- **EXERCISE AIM**:
Using the listing below, copy exactly the lines from the one containing "Transportation (49, 197)" to the one containing "Kenya (1195, 1255)", both lines included, and no others.
↓
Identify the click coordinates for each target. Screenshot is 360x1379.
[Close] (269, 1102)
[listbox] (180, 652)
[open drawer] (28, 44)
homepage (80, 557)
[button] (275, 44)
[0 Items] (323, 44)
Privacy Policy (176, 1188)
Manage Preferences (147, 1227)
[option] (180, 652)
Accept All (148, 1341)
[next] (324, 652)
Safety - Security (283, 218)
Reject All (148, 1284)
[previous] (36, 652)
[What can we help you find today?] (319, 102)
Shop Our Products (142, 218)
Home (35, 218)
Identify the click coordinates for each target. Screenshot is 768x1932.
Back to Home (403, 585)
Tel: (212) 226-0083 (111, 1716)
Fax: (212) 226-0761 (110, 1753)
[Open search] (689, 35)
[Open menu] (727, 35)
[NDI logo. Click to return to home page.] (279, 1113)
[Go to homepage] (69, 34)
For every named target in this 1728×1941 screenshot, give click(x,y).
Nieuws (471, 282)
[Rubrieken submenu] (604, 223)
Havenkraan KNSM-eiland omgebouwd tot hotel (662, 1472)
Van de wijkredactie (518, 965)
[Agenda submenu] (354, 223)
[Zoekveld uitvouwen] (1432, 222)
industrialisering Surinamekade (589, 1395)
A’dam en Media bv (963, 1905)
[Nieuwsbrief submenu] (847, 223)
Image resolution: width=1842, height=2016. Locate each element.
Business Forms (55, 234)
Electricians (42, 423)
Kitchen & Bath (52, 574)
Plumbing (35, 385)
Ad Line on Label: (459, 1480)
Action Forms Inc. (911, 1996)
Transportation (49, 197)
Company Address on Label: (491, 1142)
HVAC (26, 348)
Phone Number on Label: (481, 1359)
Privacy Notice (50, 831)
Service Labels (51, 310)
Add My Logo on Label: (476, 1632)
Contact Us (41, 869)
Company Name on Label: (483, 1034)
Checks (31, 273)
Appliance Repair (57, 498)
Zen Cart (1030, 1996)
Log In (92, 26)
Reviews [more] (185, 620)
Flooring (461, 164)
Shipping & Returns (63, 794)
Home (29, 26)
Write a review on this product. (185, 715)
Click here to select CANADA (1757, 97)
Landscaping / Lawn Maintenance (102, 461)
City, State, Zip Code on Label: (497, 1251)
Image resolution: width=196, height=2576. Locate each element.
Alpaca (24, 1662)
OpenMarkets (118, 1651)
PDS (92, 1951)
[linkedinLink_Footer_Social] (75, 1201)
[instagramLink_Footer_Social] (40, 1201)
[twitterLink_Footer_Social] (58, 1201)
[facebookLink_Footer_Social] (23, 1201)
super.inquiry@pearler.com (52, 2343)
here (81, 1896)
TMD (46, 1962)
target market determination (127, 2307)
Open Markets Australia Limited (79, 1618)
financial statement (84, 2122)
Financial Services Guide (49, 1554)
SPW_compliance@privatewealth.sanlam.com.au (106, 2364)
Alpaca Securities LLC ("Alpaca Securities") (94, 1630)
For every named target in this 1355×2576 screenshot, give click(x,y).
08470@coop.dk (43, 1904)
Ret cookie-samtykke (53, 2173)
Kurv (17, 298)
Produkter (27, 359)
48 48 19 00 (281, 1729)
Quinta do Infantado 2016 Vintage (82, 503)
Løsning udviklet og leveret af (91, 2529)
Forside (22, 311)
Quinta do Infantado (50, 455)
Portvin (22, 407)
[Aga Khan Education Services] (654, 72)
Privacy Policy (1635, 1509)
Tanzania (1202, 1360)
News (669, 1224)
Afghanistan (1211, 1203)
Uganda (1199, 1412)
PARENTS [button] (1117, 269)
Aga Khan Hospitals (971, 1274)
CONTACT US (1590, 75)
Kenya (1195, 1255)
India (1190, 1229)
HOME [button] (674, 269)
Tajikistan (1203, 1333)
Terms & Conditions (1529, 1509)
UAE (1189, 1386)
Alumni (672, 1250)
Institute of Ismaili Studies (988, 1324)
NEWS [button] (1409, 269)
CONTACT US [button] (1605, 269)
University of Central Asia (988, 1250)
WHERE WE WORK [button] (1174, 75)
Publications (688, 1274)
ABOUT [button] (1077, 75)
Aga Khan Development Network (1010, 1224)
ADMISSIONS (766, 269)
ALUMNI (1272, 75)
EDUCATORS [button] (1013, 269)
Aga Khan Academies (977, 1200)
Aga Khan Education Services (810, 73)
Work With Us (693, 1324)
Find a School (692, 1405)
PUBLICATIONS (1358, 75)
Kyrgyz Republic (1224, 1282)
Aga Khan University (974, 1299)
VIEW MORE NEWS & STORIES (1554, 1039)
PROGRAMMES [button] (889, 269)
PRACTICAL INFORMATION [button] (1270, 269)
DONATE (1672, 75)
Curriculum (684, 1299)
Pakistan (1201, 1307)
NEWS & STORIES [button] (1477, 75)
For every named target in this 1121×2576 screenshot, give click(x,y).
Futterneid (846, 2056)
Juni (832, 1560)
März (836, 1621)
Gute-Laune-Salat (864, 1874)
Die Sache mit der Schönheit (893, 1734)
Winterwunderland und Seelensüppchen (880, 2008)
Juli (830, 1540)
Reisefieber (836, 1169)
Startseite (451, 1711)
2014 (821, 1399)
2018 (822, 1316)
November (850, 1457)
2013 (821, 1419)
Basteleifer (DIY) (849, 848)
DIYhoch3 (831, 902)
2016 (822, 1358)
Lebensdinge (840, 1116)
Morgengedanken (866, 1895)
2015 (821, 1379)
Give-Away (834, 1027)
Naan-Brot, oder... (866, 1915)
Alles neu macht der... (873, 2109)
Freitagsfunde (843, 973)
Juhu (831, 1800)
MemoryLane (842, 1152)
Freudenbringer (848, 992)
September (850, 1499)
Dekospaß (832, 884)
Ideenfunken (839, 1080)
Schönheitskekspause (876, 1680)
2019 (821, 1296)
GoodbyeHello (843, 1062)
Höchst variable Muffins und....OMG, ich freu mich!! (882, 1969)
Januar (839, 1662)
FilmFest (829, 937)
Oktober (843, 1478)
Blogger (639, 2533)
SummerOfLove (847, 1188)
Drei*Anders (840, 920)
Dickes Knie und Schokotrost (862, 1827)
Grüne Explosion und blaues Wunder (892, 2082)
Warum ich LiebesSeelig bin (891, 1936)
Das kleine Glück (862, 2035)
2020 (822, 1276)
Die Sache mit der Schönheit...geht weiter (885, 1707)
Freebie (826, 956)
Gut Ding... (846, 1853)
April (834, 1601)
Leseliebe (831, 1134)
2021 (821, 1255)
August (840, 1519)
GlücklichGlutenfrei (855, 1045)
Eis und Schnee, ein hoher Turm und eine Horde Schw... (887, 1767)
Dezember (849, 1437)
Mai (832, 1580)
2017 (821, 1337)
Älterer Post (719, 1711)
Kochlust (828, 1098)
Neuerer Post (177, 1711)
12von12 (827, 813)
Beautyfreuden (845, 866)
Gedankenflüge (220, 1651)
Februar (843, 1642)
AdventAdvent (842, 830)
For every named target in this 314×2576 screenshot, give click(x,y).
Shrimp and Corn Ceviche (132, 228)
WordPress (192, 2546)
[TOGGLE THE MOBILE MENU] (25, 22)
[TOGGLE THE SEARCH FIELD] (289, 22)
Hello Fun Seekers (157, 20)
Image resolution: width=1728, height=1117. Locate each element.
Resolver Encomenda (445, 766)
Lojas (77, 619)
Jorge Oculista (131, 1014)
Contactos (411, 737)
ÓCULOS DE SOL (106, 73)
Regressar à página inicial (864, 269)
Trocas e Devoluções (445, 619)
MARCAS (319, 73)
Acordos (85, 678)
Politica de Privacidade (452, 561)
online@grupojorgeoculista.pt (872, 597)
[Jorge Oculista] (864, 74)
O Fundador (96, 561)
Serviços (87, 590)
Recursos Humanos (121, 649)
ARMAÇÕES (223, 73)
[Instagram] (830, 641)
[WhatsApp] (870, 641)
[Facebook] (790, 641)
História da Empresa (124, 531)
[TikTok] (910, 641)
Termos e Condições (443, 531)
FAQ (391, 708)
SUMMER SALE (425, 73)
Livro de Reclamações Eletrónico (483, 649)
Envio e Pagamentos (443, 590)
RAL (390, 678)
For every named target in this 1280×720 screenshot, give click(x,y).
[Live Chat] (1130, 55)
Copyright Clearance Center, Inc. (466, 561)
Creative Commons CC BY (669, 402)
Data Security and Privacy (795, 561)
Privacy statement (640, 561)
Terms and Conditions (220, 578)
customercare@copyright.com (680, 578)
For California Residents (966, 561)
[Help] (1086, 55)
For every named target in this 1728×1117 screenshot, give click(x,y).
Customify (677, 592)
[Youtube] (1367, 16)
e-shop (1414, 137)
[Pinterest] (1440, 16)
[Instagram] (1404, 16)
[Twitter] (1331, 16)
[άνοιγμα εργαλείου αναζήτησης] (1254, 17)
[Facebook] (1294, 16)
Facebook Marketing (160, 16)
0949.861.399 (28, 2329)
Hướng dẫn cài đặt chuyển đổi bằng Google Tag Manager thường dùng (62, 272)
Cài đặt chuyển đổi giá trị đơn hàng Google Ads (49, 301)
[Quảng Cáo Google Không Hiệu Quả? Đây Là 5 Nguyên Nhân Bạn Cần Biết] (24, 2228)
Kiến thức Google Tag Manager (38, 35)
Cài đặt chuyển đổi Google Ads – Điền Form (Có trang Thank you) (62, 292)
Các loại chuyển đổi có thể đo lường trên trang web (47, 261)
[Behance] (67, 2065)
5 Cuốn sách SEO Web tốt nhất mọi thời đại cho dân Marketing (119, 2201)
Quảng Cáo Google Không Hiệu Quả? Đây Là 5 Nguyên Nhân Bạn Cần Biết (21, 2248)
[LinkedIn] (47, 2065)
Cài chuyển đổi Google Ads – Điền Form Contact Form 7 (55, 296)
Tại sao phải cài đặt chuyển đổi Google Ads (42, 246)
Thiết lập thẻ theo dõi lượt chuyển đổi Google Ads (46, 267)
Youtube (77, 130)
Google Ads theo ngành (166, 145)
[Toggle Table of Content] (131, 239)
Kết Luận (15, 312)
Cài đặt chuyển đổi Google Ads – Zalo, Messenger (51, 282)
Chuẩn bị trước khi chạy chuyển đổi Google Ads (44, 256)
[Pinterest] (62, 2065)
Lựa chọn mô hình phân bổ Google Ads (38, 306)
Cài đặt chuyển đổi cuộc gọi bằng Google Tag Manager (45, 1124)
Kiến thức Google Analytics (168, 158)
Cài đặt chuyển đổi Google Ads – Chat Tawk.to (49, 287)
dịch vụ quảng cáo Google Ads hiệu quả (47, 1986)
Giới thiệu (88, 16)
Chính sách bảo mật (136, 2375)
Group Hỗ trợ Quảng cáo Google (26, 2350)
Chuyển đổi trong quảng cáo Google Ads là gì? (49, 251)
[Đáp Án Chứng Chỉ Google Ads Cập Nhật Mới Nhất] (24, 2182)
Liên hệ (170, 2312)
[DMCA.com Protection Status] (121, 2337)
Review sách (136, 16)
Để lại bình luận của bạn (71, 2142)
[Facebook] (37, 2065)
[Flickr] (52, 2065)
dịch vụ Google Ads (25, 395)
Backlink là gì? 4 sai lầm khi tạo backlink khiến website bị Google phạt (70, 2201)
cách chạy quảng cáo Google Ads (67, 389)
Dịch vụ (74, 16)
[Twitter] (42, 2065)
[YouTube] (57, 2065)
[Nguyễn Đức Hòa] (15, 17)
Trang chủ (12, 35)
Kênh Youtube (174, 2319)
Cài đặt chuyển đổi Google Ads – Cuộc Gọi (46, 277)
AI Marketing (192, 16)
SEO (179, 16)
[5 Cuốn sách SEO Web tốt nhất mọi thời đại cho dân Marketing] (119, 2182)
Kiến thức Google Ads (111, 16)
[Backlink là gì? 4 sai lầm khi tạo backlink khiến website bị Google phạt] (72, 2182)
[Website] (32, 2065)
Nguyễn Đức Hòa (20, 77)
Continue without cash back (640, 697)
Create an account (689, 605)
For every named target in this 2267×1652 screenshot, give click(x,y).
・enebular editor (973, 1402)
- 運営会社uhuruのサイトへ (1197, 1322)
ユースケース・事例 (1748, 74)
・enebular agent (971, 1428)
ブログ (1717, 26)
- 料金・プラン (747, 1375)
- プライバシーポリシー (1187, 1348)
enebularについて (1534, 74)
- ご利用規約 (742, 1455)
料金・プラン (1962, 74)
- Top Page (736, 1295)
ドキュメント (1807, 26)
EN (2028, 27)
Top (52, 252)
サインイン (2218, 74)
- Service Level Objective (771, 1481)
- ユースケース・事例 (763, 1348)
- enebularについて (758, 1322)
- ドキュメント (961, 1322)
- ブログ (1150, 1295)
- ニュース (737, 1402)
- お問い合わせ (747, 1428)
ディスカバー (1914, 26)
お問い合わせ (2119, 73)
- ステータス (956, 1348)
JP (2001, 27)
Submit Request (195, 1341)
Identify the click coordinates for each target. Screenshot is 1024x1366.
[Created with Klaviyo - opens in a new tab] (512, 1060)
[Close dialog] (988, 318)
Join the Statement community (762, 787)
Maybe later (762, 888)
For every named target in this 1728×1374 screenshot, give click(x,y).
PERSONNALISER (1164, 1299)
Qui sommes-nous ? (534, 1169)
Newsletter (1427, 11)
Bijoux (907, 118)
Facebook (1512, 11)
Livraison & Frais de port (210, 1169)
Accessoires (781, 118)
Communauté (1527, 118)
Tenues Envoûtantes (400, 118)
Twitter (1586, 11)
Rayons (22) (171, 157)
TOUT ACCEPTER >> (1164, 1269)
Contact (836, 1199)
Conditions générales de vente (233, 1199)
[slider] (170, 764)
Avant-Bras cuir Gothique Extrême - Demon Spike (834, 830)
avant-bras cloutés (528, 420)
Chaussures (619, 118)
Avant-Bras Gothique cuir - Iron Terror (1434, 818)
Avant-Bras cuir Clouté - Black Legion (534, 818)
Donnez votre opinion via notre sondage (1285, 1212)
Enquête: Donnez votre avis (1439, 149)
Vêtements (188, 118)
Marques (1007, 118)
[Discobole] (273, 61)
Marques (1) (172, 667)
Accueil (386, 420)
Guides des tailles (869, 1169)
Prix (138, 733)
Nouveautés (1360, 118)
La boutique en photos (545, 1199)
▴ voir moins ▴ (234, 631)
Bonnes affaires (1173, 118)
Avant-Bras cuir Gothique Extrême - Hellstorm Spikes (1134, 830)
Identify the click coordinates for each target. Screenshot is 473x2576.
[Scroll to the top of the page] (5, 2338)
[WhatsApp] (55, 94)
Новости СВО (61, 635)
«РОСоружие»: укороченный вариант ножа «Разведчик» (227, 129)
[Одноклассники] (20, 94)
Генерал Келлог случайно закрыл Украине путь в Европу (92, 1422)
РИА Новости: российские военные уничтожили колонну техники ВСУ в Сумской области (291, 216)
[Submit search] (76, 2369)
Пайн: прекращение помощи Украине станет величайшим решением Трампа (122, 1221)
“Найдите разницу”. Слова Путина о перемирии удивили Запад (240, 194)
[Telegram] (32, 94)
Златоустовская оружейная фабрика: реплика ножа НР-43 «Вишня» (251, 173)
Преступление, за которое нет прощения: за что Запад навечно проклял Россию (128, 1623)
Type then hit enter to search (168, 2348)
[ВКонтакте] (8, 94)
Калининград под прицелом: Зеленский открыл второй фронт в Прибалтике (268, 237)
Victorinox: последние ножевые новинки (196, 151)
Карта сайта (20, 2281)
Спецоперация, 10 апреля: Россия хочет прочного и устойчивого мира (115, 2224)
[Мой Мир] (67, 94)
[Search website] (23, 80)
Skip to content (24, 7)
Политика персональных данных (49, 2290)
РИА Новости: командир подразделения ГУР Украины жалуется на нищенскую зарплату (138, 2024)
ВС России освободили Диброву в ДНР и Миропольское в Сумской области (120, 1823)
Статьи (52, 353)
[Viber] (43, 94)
↑
- **ANSWER TO THE EXERCISE**:
Transportation (49, 197)
Company Address on Label: (491, 1142)
HVAC (26, 348)
Phone Number on Label: (481, 1359)
Privacy Notice (50, 831)
Service Labels (51, 310)
Add My Logo on Label: (476, 1632)
Contact Us (41, 869)
Company Name on Label: (483, 1034)
Checks (31, 273)
Appliance Repair (57, 498)
Zen Cart (1030, 1996)
Log In (92, 26)
Reviews [more] (185, 620)
Flooring (461, 164)
Shipping & Returns (63, 794)
Home (29, 26)
Write a review on this product. (185, 715)
Click here to select CANADA (1757, 97)
Landscaping / Lawn Maintenance (102, 461)
City, State, Zip Code on Label: (497, 1251)
Image resolution: width=196, height=2576. Locate each element.
Alpaca (24, 1662)
OpenMarkets (118, 1651)
PDS (92, 1951)
[linkedinLink_Footer_Social] (75, 1201)
[instagramLink_Footer_Social] (40, 1201)
[twitterLink_Footer_Social] (58, 1201)
[facebookLink_Footer_Social] (23, 1201)
super.inquiry@pearler.com (52, 2343)
here (81, 1896)
TMD (46, 1962)
target market determination (127, 2307)
Open Markets Australia Limited (79, 1618)
financial statement (84, 2122)
Financial Services Guide (49, 1554)
SPW_compliance@privatewealth.sanlam.com.au (106, 2364)
Alpaca Securities LLC ("Alpaca Securities") (94, 1630)
For every named target in this 1355×2576 screenshot, give click(x,y).
08470@coop.dk (43, 1904)
Ret cookie-samtykke (53, 2173)
Kurv (17, 298)
Produkter (27, 359)
48 48 19 00 (281, 1729)
Quinta do Infantado 2016 Vintage (82, 503)
Løsning udviklet og leveret af (91, 2529)
Forside (22, 311)
Quinta do Infantado (50, 455)
Portvin (22, 407)
[Aga Khan Education Services] (654, 72)
Privacy Policy (1635, 1509)
Tanzania (1202, 1360)
News (669, 1224)
Afghanistan (1211, 1203)
Uganda (1199, 1412)
PARENTS [button] (1117, 269)
Aga Khan Hospitals (971, 1274)
CONTACT US (1590, 75)
Kenya (1195, 1255)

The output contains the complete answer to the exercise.